(Collected data)
▬▬▬
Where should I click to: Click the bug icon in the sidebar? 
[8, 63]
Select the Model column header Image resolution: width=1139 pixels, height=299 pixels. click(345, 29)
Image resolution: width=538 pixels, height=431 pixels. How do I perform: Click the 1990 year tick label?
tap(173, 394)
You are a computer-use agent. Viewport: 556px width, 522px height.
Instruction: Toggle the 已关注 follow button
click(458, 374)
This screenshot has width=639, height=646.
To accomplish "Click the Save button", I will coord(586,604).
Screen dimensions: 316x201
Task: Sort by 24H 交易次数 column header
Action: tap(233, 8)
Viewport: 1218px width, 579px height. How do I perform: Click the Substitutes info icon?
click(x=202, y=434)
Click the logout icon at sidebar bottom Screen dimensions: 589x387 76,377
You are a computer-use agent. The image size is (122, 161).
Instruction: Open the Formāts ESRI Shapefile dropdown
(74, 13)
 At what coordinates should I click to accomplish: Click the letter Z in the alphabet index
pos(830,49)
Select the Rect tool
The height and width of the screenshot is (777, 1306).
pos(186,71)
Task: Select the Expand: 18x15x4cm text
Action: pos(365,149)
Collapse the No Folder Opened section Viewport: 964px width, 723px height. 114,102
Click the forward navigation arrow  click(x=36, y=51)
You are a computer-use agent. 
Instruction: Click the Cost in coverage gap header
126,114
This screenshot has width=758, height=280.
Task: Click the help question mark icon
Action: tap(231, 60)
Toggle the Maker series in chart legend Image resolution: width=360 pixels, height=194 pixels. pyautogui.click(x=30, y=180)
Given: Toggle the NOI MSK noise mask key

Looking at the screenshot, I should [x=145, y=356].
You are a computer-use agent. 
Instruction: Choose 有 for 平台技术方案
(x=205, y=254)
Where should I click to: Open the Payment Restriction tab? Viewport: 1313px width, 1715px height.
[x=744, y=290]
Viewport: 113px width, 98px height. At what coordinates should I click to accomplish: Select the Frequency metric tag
▬▬▬
Description of the task
A single number is required: the count of lines in the data that contain the string "agent".

Written solution
4